0

I am trying to separate this type of data using python:

['ALCOHOL','BREAD','CAKES AND SWEETS','FRUIT AND VEGETABLES','MILK AND DAIRY PRODUCTS'],['BREAD','CAKES AND SWEETS','DIPS','MILK AND DAIRY PRODUCTS','PASTA'],['HOT FOOD','OTHERS'],['ALCOHOL','BREAD','CAKES AND SWEETS'],['BREAD','CAKES AND SWEETS','FRUIT AND VEGETABLES','MILK AND DAIRY PRODUCTS','OTHERS','SNACKS','SPICES','WATER'],['BREAD','CAKES AND SWEETS','FRUIT AND VEGETABLES'],['BREAD','CAKES AND SWEETS']

At the moment I am splitting the string using '],[' but it seems that when the strings are split the characters that are used to do the splitting are lost. Is there any way to split this string but retain the characters that I am splitting with?

Sean goodlip
  • 29
  • 1
  • 5

3 Answers3

1

Another shorter way is to replace the splitting ',' with a character or string that doesn't occur in your data e.g. replace '],[' with ']###['.

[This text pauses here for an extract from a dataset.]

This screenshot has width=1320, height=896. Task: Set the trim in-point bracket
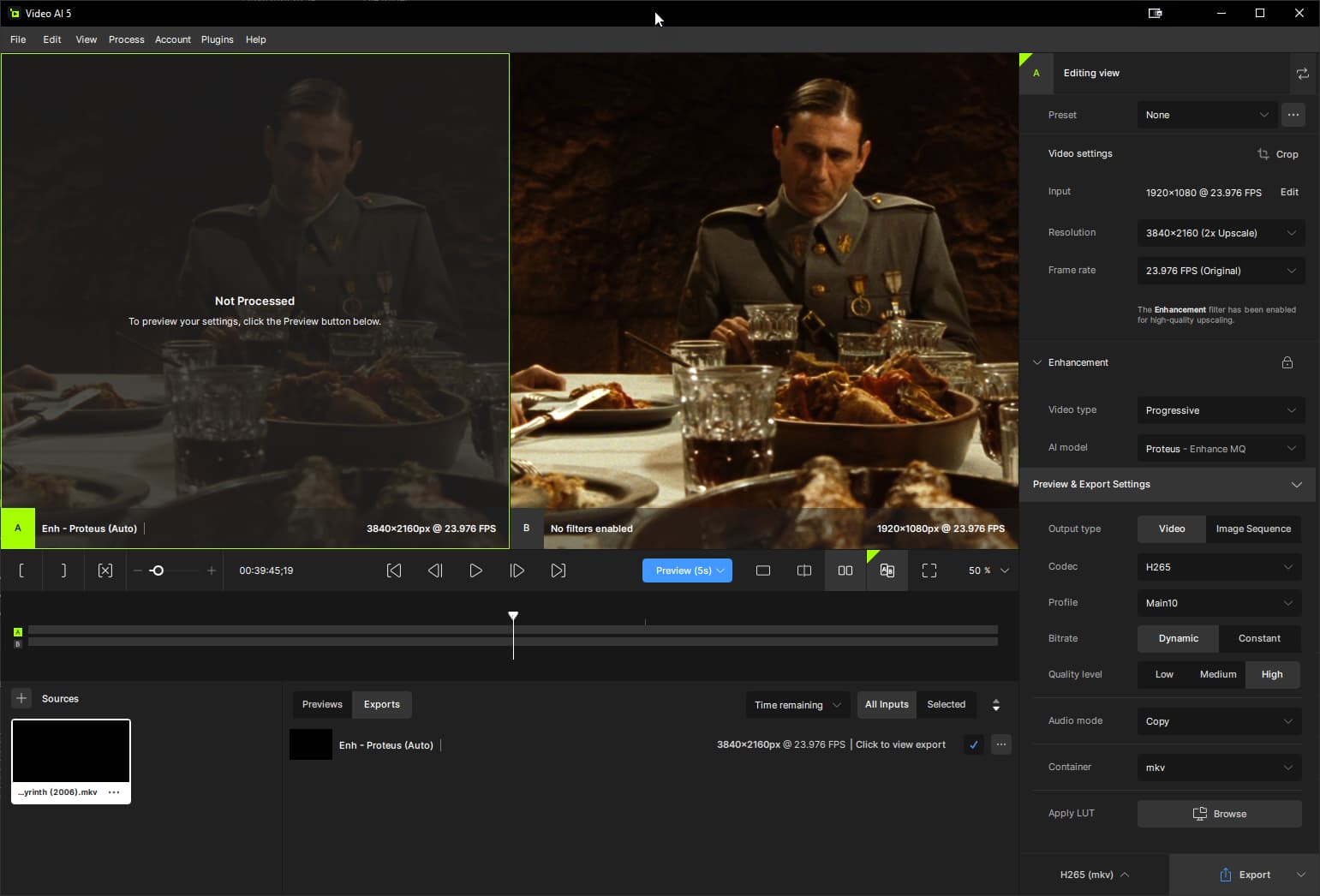coord(21,570)
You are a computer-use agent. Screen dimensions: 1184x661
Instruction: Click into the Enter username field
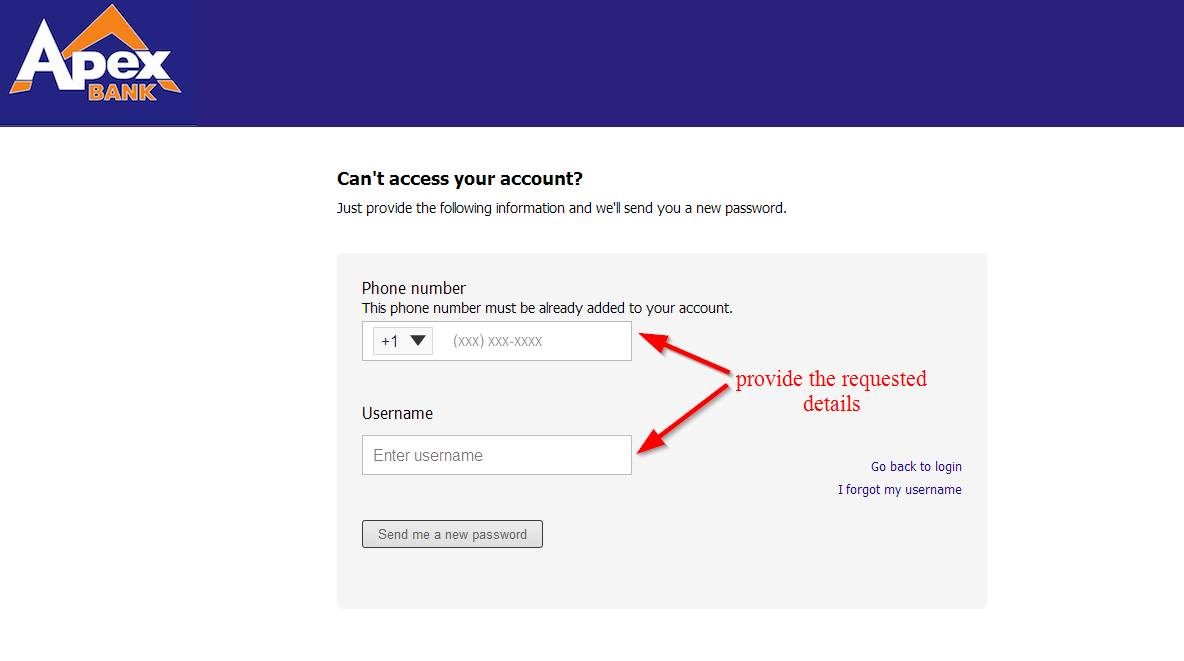(497, 455)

After the replace you can split on '###':

elements = input.replace('],[', ']###[').split('###')
Mace
  • 1,355
  • 8
  • 13
0

Check this out:

x is your string and d is your delimiter

print([y+d for y in x.split(d)])

Or using regex

print(re.split('(\],\[)', x))
davidbilla
  • 2,120
  • 1
  • 15
  • 26
0

Assuming that you want to keep the '[' and ']' you can use split() to get the elements but using split() also removes the splitting string '],['. So you have to process the list you have got to re-add '[' and ']'.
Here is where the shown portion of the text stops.